Science

The Monuments Trump Doesn’t Support

While the president defends racist bronze relics, he’s stripping protections from the nation’s public lands.

The 1.35 million-acre Bears Ears National Monument in Utah and Lee Park in Charlottesville, Virginia.

Photo illustration by Slate. Photos by Bureau of Land Management, Cville dog/Wikipedia Commons.

On Twitter on Thursday morning, I came across two very different points about two different sets of American monuments.

The first tweet came from the president, addressing the Confederate monuments that still stand in so many American cities. “Sad to see the history and culture of our great country being ripped apart with the removal of our beautiful statues and monuments,” Trump wrote. And later: “the beauty that is being taken out of our cities, towns and parks will be greatly missed and never able to be comparably replaced!”

The other came from the National Parks Conservation Association, reminding Secretary of the Interior Ryan Zinke that 2.7 million Americans had spoken out in support of preserving national monuments.

That tweet refers to the fact that Zinke is currently reassessing the validity of 27 national monuments—that is, each monument that is both larger than 100,000 acres and was designated after 1996. He’s doing so in response to an April 26 executive order from Trump, and he’s expected to release his final assessment next week, on Aug. 24.

When Trump released this executive order, several scandals ago, it caused quite a stir. The order itself reads as somewhat procedural, and, speaking publicly, Trump framed it as a classic states’ rights vs. federal government dispute. In reality, this was an unprecedented directive: No president has ever revoked the status of a national monument. The threat to do so was widely (and likely correctly) seen as a political rebuke of President Barack Obama, who designated Utah’s Bears Ears a national monument less than a month before he left office (granting a request from five Native American tribes that had been six years in the making).

If there’s a common thread between the Confederate statues Trump loves and the national monuments he seems willing to cast aside, it’s the president’s small-mindedness. Trump is willing to defend the likes of Robert E. Lee not only because it is a natural outlet for his own bigotry and it’s likely to score him points with his virulent political base.
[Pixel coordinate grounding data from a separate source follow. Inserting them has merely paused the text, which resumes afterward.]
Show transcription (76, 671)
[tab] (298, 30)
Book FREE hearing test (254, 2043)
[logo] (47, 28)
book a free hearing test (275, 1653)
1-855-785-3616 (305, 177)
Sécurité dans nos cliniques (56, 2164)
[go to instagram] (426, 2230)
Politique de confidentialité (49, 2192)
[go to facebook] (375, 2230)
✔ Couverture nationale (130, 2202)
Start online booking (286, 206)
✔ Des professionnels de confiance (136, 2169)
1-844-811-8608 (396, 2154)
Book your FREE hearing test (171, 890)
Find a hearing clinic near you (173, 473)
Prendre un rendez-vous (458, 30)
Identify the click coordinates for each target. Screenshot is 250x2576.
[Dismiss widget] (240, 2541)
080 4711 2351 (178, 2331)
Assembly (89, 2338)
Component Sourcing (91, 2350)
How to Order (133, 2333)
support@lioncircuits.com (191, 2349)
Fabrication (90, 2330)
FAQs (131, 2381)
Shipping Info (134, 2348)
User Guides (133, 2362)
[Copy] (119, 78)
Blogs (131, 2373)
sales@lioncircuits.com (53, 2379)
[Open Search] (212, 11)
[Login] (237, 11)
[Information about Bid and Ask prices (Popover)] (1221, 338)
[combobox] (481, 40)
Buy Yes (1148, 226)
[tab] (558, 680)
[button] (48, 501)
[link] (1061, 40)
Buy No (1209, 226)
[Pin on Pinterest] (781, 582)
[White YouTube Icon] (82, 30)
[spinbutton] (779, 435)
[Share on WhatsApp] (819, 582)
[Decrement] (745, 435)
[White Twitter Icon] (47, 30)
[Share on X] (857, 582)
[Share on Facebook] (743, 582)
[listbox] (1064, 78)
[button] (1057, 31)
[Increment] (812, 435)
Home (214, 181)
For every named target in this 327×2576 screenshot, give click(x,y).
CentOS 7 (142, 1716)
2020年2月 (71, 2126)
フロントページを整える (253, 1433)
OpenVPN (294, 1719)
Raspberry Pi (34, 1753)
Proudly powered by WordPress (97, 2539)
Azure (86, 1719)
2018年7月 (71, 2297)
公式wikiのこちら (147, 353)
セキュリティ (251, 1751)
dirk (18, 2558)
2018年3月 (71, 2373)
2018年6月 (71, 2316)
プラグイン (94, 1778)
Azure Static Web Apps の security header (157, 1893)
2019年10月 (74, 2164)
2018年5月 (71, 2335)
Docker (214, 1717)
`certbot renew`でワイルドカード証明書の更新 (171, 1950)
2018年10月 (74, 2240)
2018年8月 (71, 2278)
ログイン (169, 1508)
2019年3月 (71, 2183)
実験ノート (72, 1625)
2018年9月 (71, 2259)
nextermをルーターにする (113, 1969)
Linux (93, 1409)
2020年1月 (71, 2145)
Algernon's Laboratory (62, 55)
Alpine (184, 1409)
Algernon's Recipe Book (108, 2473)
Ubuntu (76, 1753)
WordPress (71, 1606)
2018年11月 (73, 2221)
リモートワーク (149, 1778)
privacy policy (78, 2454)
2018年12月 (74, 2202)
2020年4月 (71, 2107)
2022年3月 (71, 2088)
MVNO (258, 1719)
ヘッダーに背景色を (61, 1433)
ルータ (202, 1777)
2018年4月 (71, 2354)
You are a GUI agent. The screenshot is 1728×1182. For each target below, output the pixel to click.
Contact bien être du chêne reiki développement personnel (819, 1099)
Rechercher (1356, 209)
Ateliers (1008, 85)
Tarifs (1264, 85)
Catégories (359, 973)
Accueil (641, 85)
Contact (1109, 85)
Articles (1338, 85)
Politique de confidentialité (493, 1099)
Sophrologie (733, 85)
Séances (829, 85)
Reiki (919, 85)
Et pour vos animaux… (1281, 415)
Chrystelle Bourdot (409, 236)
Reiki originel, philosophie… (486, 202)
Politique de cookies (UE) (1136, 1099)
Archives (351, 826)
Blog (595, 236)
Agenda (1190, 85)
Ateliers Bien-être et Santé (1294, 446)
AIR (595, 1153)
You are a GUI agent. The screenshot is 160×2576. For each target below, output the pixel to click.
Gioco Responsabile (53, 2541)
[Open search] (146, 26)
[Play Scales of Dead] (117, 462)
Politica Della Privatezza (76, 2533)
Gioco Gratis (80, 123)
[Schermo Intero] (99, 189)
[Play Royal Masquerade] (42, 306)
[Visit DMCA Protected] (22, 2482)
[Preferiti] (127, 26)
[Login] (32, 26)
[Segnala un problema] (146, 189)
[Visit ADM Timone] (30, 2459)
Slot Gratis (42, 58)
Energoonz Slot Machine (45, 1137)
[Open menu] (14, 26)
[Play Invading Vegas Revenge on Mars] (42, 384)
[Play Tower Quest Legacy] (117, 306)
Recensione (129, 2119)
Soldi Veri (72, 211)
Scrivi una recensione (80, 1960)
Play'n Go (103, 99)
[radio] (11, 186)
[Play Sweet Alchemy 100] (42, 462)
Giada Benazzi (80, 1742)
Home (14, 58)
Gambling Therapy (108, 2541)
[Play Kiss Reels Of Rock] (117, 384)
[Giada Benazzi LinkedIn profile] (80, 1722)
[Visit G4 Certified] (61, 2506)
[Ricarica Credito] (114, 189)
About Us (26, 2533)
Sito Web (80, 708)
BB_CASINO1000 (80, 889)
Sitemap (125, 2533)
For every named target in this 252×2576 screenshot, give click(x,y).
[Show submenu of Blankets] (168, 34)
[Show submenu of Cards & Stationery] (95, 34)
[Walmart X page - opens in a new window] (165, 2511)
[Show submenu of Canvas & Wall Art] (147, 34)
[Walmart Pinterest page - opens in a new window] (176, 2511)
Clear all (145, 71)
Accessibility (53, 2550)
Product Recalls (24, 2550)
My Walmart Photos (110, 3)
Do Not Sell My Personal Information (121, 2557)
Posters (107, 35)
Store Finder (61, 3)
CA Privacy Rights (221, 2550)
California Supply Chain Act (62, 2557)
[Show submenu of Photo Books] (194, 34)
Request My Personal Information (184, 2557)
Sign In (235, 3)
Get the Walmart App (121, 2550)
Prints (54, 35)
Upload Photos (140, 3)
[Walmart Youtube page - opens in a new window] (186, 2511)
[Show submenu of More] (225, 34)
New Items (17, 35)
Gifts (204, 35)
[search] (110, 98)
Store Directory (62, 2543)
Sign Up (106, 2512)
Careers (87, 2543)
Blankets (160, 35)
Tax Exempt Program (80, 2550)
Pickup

He is also willing to speak out because he sees himself in Lee—a (supposedly) great man who’s been unfairly demonized. The president feels kinship for a bronze idol that a great number of Americans want to tear down but has no such connection to the American landscape. Nature, he thinks, is something to be dominated rather than celebrated.

The national monuments now under review range from Bears Ears to the Mariana Trench in the Pacific Ocean to the Giant Sequoia Monument in California. The Sequoia Monument is just north of Sequoia National Park—the difference between a park and a monument is largely that the land is preserved for a different reason. As Outside put it, “National parks are protected due to their scenic, inspirational, education, and recreational value. National monuments have objects of historical, cultural, and/or scientific interest.”

Zinke has toured many of the monuments since Trump issued that executive order, and just this week the interior secretary declared that five of the 27 will certainly retain their protected status. The Department of the Interior has also solicited comments from the public on these national monuments. Per an analysis conducted by the Center for Western Priorities, 96 percent of respondents prefer to keep the monuments as they are, with 3 percent opposed and 1 percent neutral.

It’s entirely possible that nothing will happen to any of these monuments. Alternately, Zinke could recommend that certain borders be renegotiated or that entire designations be revoked. If any monuments do lose their status, they could be protected by their states. Such a move could also pave the way to development on formerly protected lands.

At the moment, it’s hard to trust a government that has loosened restrictions on drilling for oil in national parks and just this week nonsensically reversed a ban on plastic water bottle sales in the parks. But regardless of the final outcome here, this past week has shown that our president is willing to defend statues of treasonous slave owners while taking unprecedented steps to undermine our national parks and monuments—pieces of American history that we must all fight to preserve. It’s just another indicator that the sooner we rid ourselves of the current president and the racist relics he supports, the more beautiful every piece of the American landscape will be.